(DIRECTIONS): Pick up the article on moving Syria's chemical weapons out of the country and continue it from its last sentence.

(SOURCE DOCUMENT):
::::::
Moving Syria chemical arms proving tricky

Military-grade assistance might be needed for task

The Washington Post

World powers agreed that they wanted to eliminate Syria’s chemical weapons program. But actually getting rid of the banned material could be far trickier and might require giving military-grade assistance to the Syrian government.

Seven weeks into a breakneck effort to disarm Syria of its toxic arsenal, the Organization for the Prohibition of Chemical Weapons (OPCW), which is overseeing the operation, says the country’s ability to produce the banned munitions has been eliminated.

But the next goal — getting the stockpile out of the country by Dec. 31 and then destroying it — is proving to be a far more difficult diplomatic and logistic feat.

The Obama administration has struggled to find a partner who is willing to accept the chemical weapons and appears to be considering the possibility that they could be destroyed at sea.

No decision has been made, but “one of the destruction options of the chemicals would be on a ship at sea in an environmentally safe manner,” State Department spokeswoman Jen Psaki said.

That would be “technically possible and seriously feasible,” according to OPCW spokesman Christian Chartier.

But even getting the chemicals to a Syrian port is difficult, according to a senior OPCW official who spoke to a reporter on condition of anonymity because of the sensitivity of the ongoing discussions.

There are about a dozen sites in Syria where chemical weapons are stored, and all of them are separated from port by contested roads, he said. Some of those roads were shut down to the United Nations and civilians during the past week because of fighting.

The chemicals are also tempting targets for some rebel groups to seize, either to use the preliminary materials within Syria or to eventually build a toxic weapon for use elsewhere.

The Syrian military will be solely responsible for guarding the chemicals as they make their way to port, but the government has said that the task requires a “long list” of equipment — including large armored trucks and communications tools — and that has given other governments pause, the OPCW official said.

The Syrian government is “concerned about the security, and they’re not sure they’re fully equipped,” he said.

The U.N.-OPCW mission in Damascus “will have to make an assessment whether the Syrians are really equipped for this or not,” the official said. “Big armored trucks are good for this kind of operation, but they’re good for other things, too,” he said.
::::::
(EXTRACTED RECORDS):
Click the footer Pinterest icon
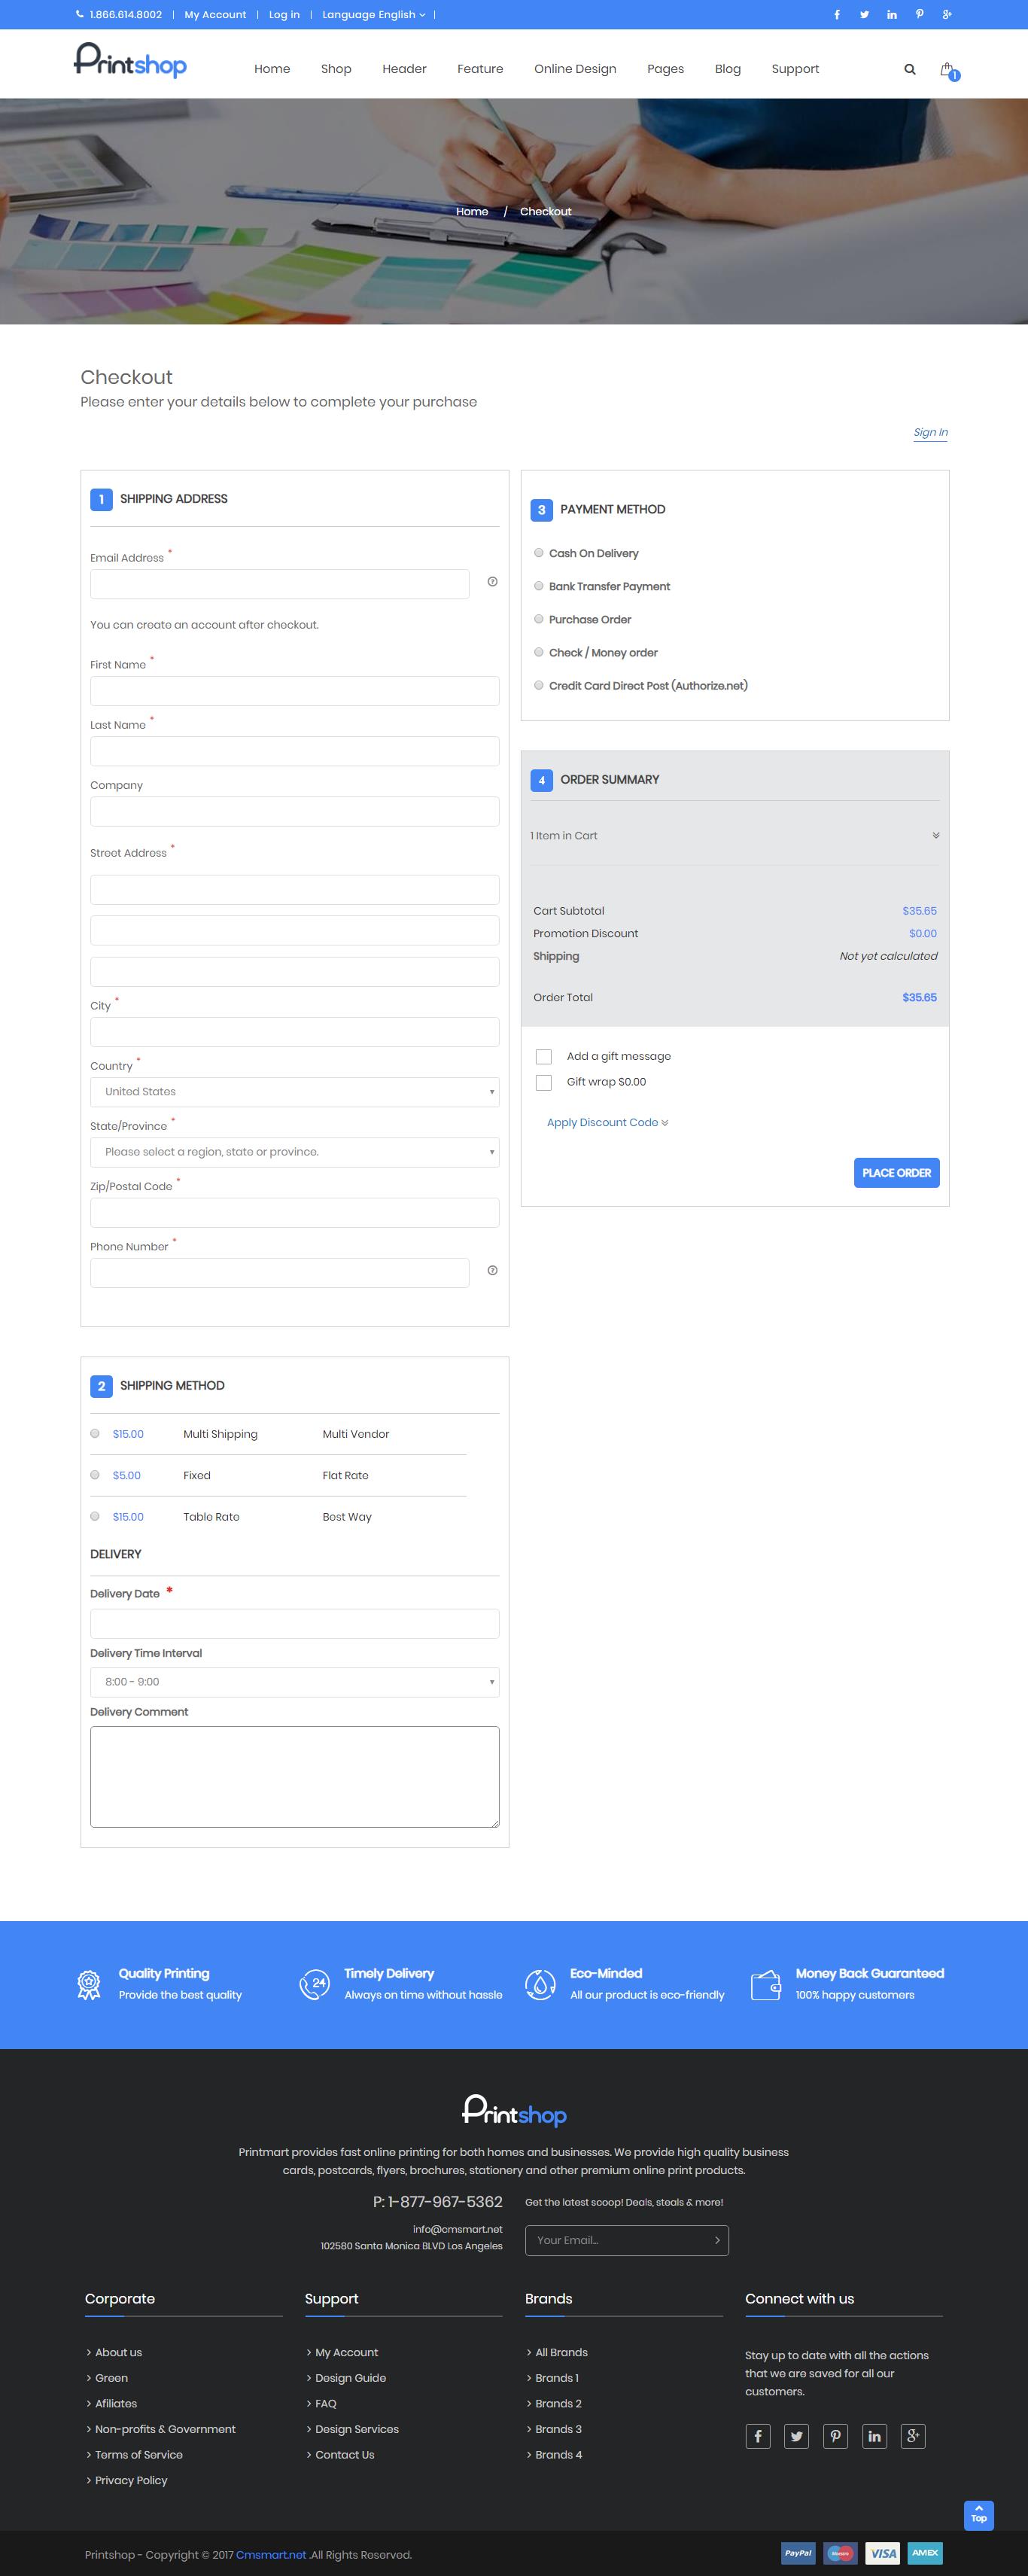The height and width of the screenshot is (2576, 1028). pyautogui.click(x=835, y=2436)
::::::
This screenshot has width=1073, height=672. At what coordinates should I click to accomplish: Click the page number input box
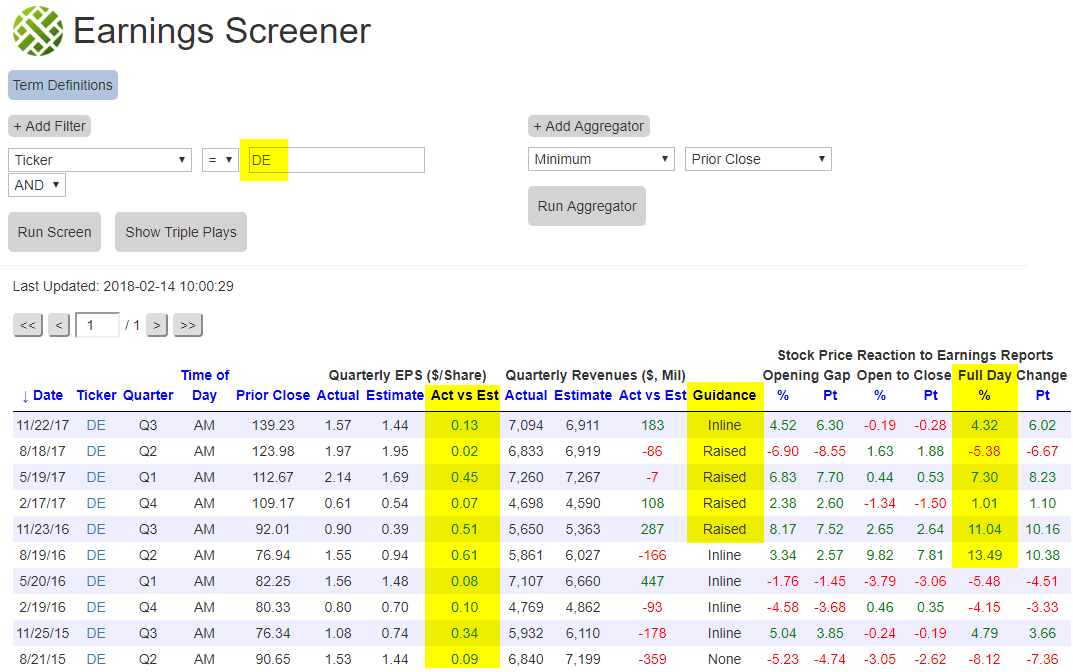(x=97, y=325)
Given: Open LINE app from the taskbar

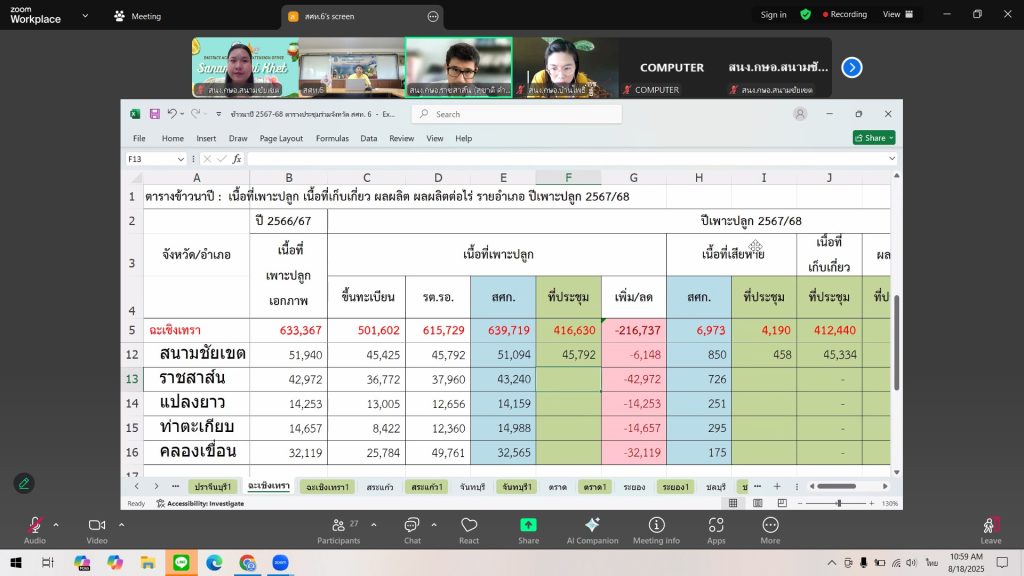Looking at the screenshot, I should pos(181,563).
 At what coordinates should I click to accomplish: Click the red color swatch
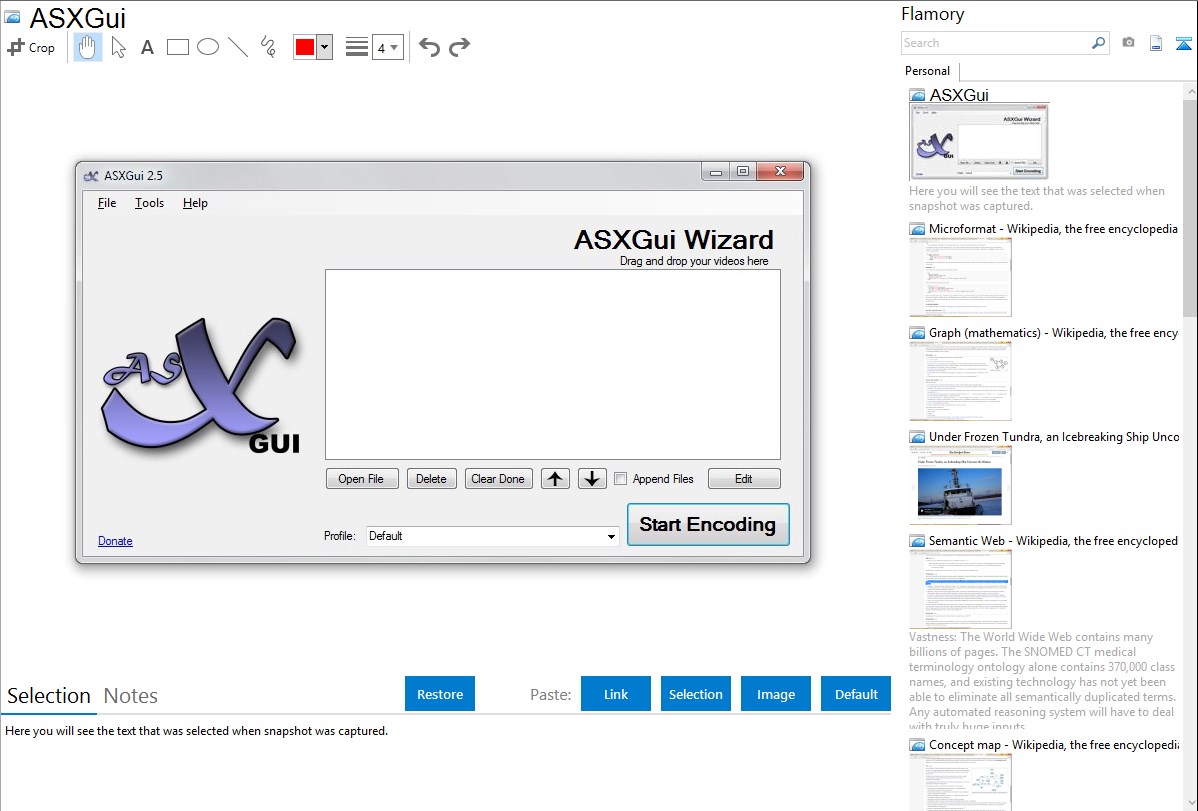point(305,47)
::::::
(ANSWER SECTION):
The OPCW official said one possibility is that the equipment could be loaned to the Syrian military, then taken back.

At an OPCW summit in The Hague last week, the 41 nations represented on the organization’s governing council set a Dec. 31 deadline to get the most dangerous chemicals off Syrian territory.

The deadline applies to an estimated 1,200 tons of material, including sarin and mustard gas. Other, less dangerous chemicals are scheduled to be removed by Feb. 5.

Taken as a whole, Syria’s declared chemical weapons program will be eliminated by March 15. Further destruction efforts outside Syria will be completed by June 30.

But no country volunteered to accept the chemicals for destruction.

Albania, which had been under heavy U.S. pressure to do it, pulled back after domestic protests that brought thousands into the streets.

Norway indicated earlier that it does not wish to take on the task, though it has said it will send ships to help transport the chemicals out of Syria.

Belgium and France also were possibilities, but they have declined, and many European officials appear to favor destruction on Syrian soil.

But doing that will require extensive security commitments from Western powers — an undesirable proposition for many officials — and the destruction infrastructure could take years to build.

The OPCW does not seem to be seriously considering proposals to destroy the chemicals on Syrian soil. It continues to work on plans to shepherd the chemicals out of the country.

The toxins could be destroyed either through incineration or electrolysis, a process that will require diluting the chemicals with a large amount of water and mixing them with bleach.

U.S. Secretary of State John Kerry said last week that the United States is pursuing alternatives to finding a host country for the destruction efforts.